Dès le lendemain, 11 décembre, le curé fait
l'inventaire des dégâts, en compagnie du sieur André Thomas, entrepreneur et
architecte, "de messire Pierre
François de Laville, seigneur de Baugé, conseiller du roi, sénéchal du duché
pairie de Thouars, messire Hierosme Marillet, procureur général dudit duché, et
messire Henry Berthre, receveur des tailles de l'élection dudit Thouars, ces
deux derniers marguilliers de notre église" ; les dommages sont
estimés à la somme de cinq cents livres.
Eglise Saint-Laon de Thouars, par Louis Boudan, 1699 Lavis d'encre de Chine et aquarelle Source Gallica |
Mais c'est l'église Saint-Laon qui a le plus souffert. Vers
dix heures du matin, une pierre de la flèche se détacha et tomba sur la voûte
du chœur, alertant les religieux et les paroissiens réunis pour entendre la
messe : ils eurent tout juste le temps de sortir avant l'effondrement du
clocher. Seule une pauvre femme, qui "se
tenoit tous les jours à la porte de notre église pour y recevoir les aumolnes
des fidèles", fut ensevelie sous les décombres.

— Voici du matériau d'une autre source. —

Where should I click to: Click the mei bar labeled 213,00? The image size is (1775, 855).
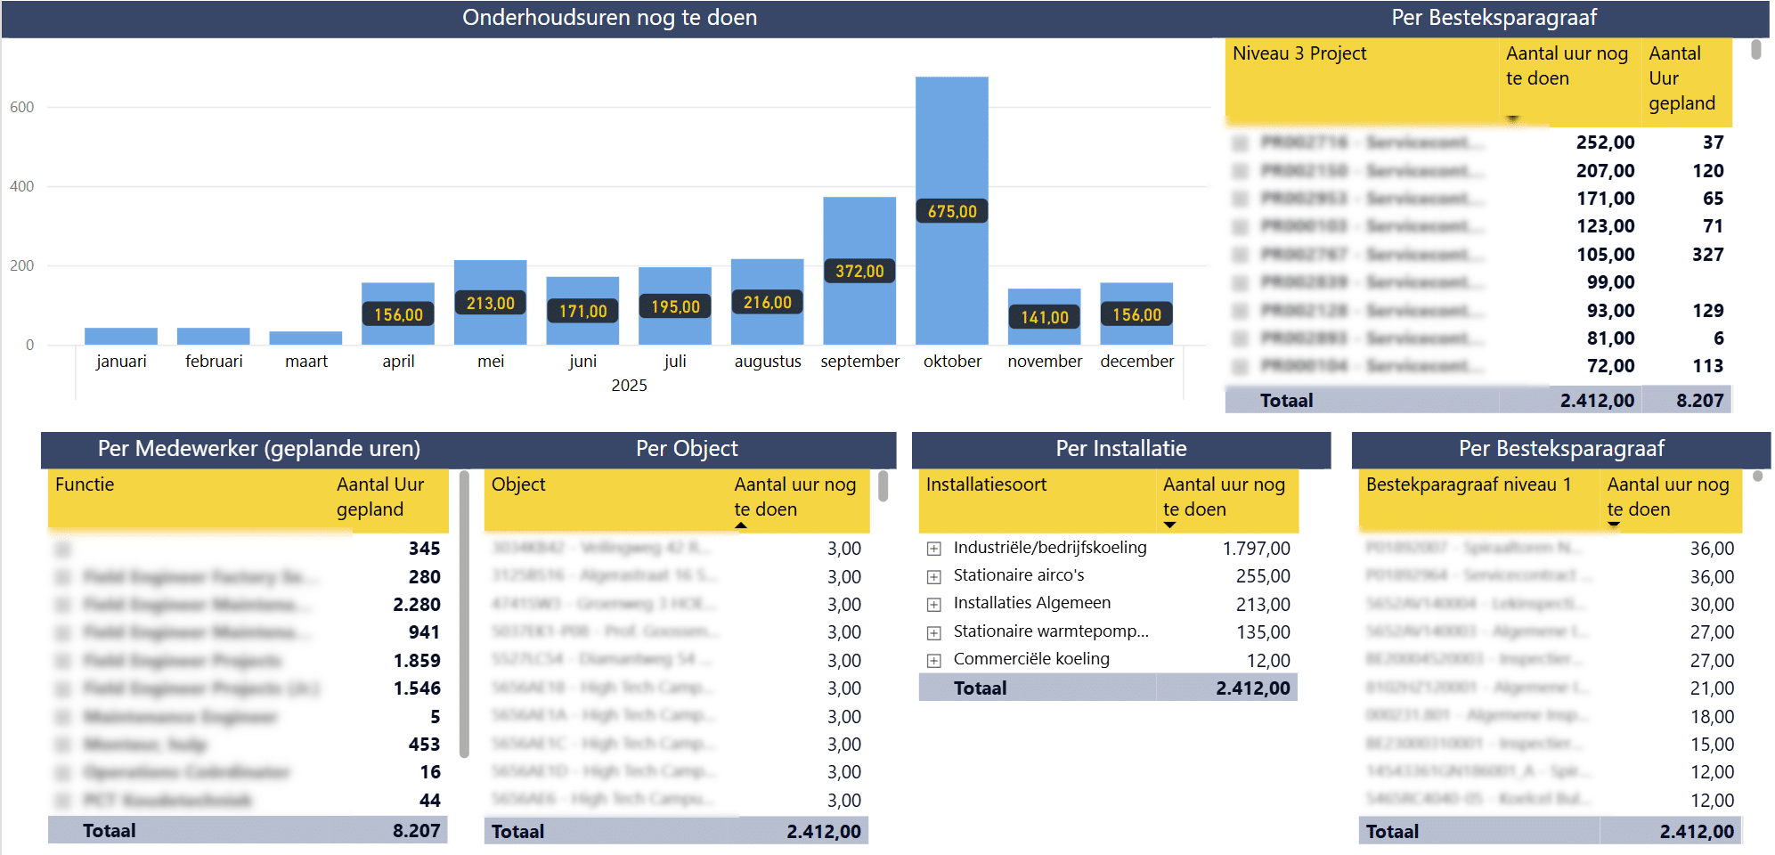pos(490,303)
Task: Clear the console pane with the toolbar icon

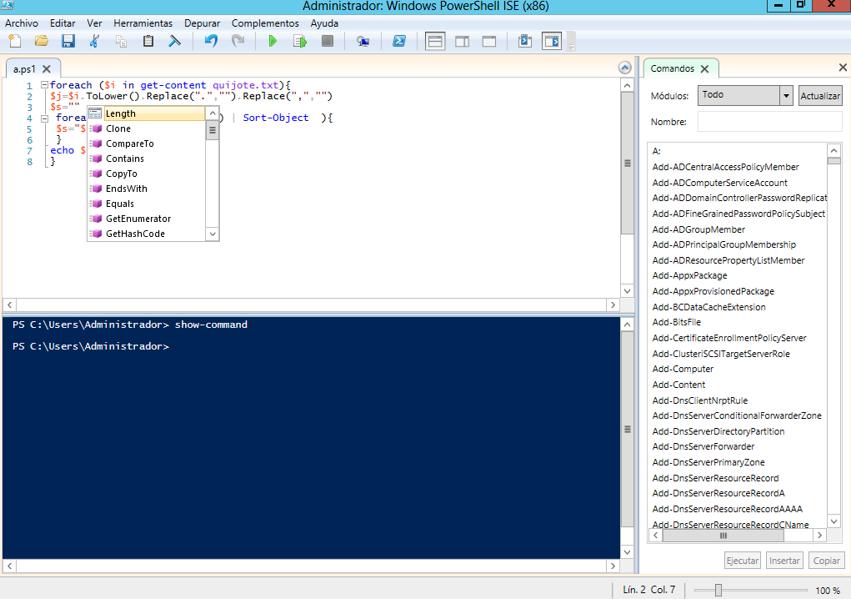Action: 174,41
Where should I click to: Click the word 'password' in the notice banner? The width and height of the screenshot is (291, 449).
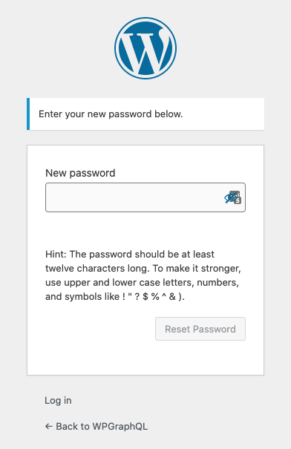(x=130, y=114)
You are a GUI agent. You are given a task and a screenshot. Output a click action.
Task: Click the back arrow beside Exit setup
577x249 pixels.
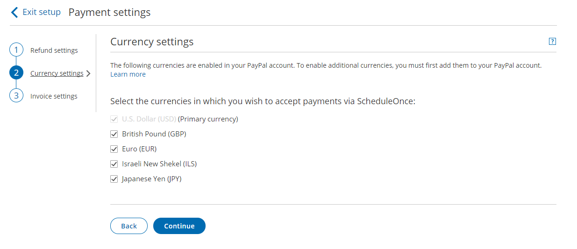click(x=14, y=13)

Et le prêtre de conclure : "Nous avons escrit toutes ces choses, comme nous avons dit cy dessus,
pour servir de mémoire véritable à la postérité et avons signé ; nous
n'avons rien dit des dommages que l'abbondance des eaux a causé en plusieurs
endroits du royaume, nous laissons aux gens de lieux à en faire le détail.
Guillaume Boulliaud curé de St Médard".
Une précieuse relation, rédigée par un témoin privilégié des
caprices du temps…
Sources
AD Deux-Sèvres, Thouars, BMS 1711-1715 – 1 MIEC 120 R 353
(vues 65 à 68/283), quelques pages qui constituent un bon exercice de
paléographie, soit dit en passant.
(1) Comme vous le savez sans doute, le terme "bled" désigne toutes les
céréales panifiables.
Très intéressant de découvrir ces aléas climatiques qui ont affecté parfois durement le quotidien de nos ancêtres. Je suis récemment tombé, par hasard, sur une notice historique dans les registres paroissiaux de Dieppe, où était mentionné un épisode neigeux exceptionnel (plusieurs mètres en une seule nuit) et les efforts faits par les habitants pour faire face à ce véritable mur de neige, lors de ce fameux Grand hiver 1709.
RépondreSupprimerDepuis longtemps je "fréquente" les BMS, l'on y trouve très souvent en effet narré les aléas de la météo. Les écrits des curés sont très instructifs! Nos dérèglements climatiques ont existé de tout temps, et ils en parlent à de multiples reprises! Combien de catastrophes arrivées au cours des temps feraient aujourd'hui les gros titres de la presse! La Seine a dernièrement "fait parler d'elle", certes!.... Comment raconterait-on aujourd'hui que le 1er mars 1658, une violente crue de la Seine arracha les deux arches du côté de l'île Saint-Louis emportant dans un flot violent une vingtaine de ces habitations, provoquant de surcroît la mort de 60 personnes!
RépondreSupprimerCe curé est bavard pour notre plus grand plaisir, il est très précis dans sa relation des événements.